We have an example of over ambition in our Gospel reading today from Matthew. James and his brother John, who together with Peter are the three favoured apostles, approached Jesus together with their mother. According to Matthew, it was indeed their mother who asks Jesus to promise her sons would get the highest places in His heavenly Kingdom. Jesus responds directly to James and John and Jesus recognising the possibility of corruption in their ambition, Jesus puts a stop to it by asking them, “Can you drink the chalice that I am going to drink?” Without truly understanding what they had agreed to, they replied that they could. Jesus knowing full well what awaited them, concurred with their agreement. Just like a good parent will give their teenage children a realistic picture of what to expect in Adult life, Jesus tells them that indeed they will have much to suffer.

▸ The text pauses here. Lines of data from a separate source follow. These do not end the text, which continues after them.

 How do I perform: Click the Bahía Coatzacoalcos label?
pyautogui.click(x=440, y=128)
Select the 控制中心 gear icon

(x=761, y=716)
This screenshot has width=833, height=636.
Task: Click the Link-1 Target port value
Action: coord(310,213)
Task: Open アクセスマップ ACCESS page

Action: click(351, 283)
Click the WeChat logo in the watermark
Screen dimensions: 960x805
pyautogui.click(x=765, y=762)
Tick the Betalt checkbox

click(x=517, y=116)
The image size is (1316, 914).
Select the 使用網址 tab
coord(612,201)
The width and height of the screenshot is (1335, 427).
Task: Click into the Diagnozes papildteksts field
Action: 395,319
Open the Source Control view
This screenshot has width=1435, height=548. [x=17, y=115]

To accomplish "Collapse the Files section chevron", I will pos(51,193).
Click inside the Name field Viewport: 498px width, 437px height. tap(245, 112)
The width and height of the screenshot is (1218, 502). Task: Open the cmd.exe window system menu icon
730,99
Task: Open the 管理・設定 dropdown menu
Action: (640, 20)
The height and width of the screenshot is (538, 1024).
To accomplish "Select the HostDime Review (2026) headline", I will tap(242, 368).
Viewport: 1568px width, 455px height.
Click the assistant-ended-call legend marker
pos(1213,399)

James the Apostle that we celebrate today, became the first Martyr amongst the apostles. Jesus knew that ambition wasn’t a bad thing in itself, and he didn’t wish to extinguish his apostles enthusiasm, indeed it’s an enthusiasm about eternal life, it’s a goal that each and every one of is should indeed have as great things are rarely achieved without both enthusiasm and suffering. Jesus just needed to refocus their ambition, so that they would truly understand not just the goal of eternal life, but also the true nature of the pathway that that is required to achieve this goal. Jesus knowing that the Apostles could possibly succumb to the temptations of personal ambition, gave the Twelve apostles a lecture on power and authority to remind them that authority in the kingdom must not imitate the authority that is ever so present in the world.
Jesus tells them that their role as his apostles =the first shepherds of His church, was not to rule but instead was to serve. Jesus didn’t only tell them to serve only each other and the lowly of the world, but offers himself as an example -revealing to them that he will go so far as to sacrifice his very life for the sake of all humanity. “The Son of Man did not come to be served but to serve and to give his life as a ransom for the many”. Jesus is telling James, John and the other apostles that the ambitious are blessed, but that their ambition must not be driven by self=assertion, but by self=extinction. This message also goes the same for us today, that we always act with Thanksgiving and praise :Thanksgiving because all that we have, all that we are, all that we achieve =all of this is solely given to us by the Grace of God, and praise because all that we do must be for the Glory of God and not for ourselves.
Let us pray :
O Gracious God,
We remember before you today thy servant and Apostle James, the first amongst the Twelve to suffer martyrdom for the name of Jesus Christ ; and we pray that you will pour out upon the leaders of your Church that Spirit of self=denying service by which alone they may have true authority amongst thy people, through the same Jesus Christ our Lord,
Who lives and reigns with you and the Holy Spirit, One God, for ever and ever.